Hoy
está lloviendo, lo mismo que llueve en mis ojos.
Yo
no puedo obligar a nadie a nada, ni a que me hablen cuando no quieren
hacerlo, ni a que me comprendan, cuando no quieren escucharme, no
puedo obligar a que me amen.
Intento
evadir mi mente en otras cosas, no pensar en este presente. Ni
siquiera me apetece salir. Estoy como escondida. Sí como cuando
jugaba al escondite.
Así
nombrando ese juego que consistía en que uno se tapaba y contaba a
ciegas mientras el resto se escondía donde buenamente pudiese. Y
debía salir sin ser visto hasta salvarse dando en la maza. No era
muy divertido quedarse contando.
Me
traslado a mis años más jóvenes, más concretamente a los
diecinueve. Sí, mis compañeros y yo, dejamos de jugar al escondite
a una edad tardía.
Con
éste juego ya habíamos disfrutado mucho desde bien niños, pero esa
vez era como si fuese una resistencia a ser mayor, aunque fuésemos
unos cuantos mocosos que ni siquiera se nos podría llamar adultos.
Estábamos
en el campo de fútbol de mi pueblo, la maza, donde contaba el que se
quedaba estaba en la pared de la casa, o del club cultural que había
en la misma finca del Campo de fútbol. Podíamos escondernos por
todos lados, saliendo por los portones principales, estaba la
capilla. Allí tenía un par de sitios, pero como se quedase en la
maza uno que corriese más que tú, ya habrías perdido.
Al
otro lado del campo y separados por un camino, estaba la finca del
Conde del Real Agrado. Un caserón estilo indiano, con su palmera en
la parte trasera.
Una
amiga de aquél entonces y yo optamos por escondernos en la finca del
Conde. Había unas escaleras para ir al otro lado del muro que
estaban puestas a posta para recoger el balón cuando era lanzado con
fuerza a portería e incurrían en un penalti, desplazando el balón a
la “Quinta”. Nosotras aprovecharíamos las mencionadas escaleras
de metal para poder estar en aquella finca, resguardadas tras el
muro. Escuchamos a lo lejos a Alonso que acabó de contar. Mi amiga y
yo estábamos muertas de la risa. Alonso fue descubriendo uno a uno.
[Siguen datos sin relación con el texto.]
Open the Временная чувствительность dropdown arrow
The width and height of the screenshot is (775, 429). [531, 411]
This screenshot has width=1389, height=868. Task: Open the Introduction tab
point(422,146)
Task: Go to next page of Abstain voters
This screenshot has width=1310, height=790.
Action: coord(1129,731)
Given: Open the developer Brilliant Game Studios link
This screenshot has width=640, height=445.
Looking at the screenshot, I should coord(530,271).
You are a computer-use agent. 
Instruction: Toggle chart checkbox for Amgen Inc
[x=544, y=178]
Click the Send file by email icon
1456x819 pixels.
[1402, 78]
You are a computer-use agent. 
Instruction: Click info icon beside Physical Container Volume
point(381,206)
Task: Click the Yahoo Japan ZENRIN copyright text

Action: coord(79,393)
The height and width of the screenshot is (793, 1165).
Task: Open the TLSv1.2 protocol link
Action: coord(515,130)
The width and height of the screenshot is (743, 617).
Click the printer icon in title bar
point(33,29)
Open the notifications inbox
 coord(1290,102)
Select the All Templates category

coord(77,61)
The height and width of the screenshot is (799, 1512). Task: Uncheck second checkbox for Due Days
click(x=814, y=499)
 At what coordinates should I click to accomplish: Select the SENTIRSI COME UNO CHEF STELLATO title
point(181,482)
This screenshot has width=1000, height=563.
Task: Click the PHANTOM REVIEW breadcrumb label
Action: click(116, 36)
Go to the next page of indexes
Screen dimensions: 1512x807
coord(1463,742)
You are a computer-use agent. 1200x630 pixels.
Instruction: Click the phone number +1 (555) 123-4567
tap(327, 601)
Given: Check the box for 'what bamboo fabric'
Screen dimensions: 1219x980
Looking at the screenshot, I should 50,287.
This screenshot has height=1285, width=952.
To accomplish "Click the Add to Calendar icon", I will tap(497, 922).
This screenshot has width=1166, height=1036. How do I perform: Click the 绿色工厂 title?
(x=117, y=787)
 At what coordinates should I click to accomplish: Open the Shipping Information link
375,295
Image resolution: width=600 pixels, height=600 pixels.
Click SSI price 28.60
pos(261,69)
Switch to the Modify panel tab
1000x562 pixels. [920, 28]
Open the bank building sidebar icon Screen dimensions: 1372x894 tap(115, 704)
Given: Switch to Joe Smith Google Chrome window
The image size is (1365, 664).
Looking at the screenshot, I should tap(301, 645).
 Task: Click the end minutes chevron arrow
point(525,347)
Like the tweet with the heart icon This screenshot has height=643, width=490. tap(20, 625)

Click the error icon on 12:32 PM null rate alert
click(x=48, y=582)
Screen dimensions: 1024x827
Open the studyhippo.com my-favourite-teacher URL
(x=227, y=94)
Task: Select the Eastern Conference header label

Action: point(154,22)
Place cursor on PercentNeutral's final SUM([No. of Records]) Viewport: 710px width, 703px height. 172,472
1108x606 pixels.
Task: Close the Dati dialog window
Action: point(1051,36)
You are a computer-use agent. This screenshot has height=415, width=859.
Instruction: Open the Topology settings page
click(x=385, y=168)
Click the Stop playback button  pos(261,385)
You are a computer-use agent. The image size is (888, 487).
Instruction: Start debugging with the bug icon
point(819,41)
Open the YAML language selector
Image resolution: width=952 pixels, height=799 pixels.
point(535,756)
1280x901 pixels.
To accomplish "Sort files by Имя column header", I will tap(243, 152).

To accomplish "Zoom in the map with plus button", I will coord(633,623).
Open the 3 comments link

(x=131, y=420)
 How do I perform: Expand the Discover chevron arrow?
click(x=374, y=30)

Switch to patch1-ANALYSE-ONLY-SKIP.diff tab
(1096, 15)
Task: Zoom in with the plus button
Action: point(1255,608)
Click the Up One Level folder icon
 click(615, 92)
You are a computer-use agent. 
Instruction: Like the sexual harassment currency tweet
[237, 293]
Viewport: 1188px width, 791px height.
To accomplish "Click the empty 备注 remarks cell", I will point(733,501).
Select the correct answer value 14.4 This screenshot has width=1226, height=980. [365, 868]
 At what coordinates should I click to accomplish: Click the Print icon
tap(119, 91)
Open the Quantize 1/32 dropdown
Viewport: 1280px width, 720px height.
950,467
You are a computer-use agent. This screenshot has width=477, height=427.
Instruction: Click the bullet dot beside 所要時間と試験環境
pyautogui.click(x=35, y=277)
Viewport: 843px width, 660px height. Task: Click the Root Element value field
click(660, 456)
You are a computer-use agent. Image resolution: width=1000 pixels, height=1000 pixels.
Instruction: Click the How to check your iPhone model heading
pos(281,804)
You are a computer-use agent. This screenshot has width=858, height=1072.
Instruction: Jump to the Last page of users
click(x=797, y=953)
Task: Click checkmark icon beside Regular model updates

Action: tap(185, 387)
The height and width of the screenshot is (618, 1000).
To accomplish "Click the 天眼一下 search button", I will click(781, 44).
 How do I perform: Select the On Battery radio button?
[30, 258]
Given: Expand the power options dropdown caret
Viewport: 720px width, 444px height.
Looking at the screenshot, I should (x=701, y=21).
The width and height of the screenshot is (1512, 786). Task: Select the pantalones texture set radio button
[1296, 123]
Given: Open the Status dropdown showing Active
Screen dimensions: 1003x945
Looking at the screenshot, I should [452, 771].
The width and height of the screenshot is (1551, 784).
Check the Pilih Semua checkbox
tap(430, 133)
Menos a nosotras y a Pedro y Mari que estaban muy cerca uno del otro
y ya se sabe que el roce hace el cariño.
Para
cuando terminó el juego, Pedro y Mari aún no hacían acto de
presencia.Ya se acercaron a eso de las ocho de la tarde, cuando ya
llevábamos dos horas jugando.
Ese
fue nuestro paso a ser mayores y serios. Algunos pasamos el juego
como siempre y otros como Pedro y Mari se hacían novios y ahí
estaba la diferencia entre jugar al escondite siendo niños o jugar
cuando ya eres grandecito que pasa a ser un juego de adultos.
Recordar
cualquier juego de mi niñez... me hacía sentir bien, por lo menos
olvidaba mi presente, tan negro, tan oscuro como el carbón. Ya no
puedo jugar al escondite como entonces, aunque de alguna manera lo
hice hasta hace dos días.
Escondernos,
sí, ocultarnos de las miradas de los demás. Con el tiempo me di
cuenta de que esta clase de juegos siempre hay un perdedor, en ese
caso fuí yo. Que no duermo, apenas como porque después de una
relación de casi un año, me he dado cuenta de que no me ama. He
sido una más. He perdido mi tiempo y ya no soy aquella niña
ingenua, ni estoy tan joven para vivir engañada.
El
reloj de la plaza del ayuntamiento marca las 12 en punto y mi mirada
se detiene en unos niños que felizmente juegan sentados en un banco
con un juego de esos tan modernos. No me pararé a evocar aquellos
tiempos del pasado. Sigo mi ruta, sigo mi vida.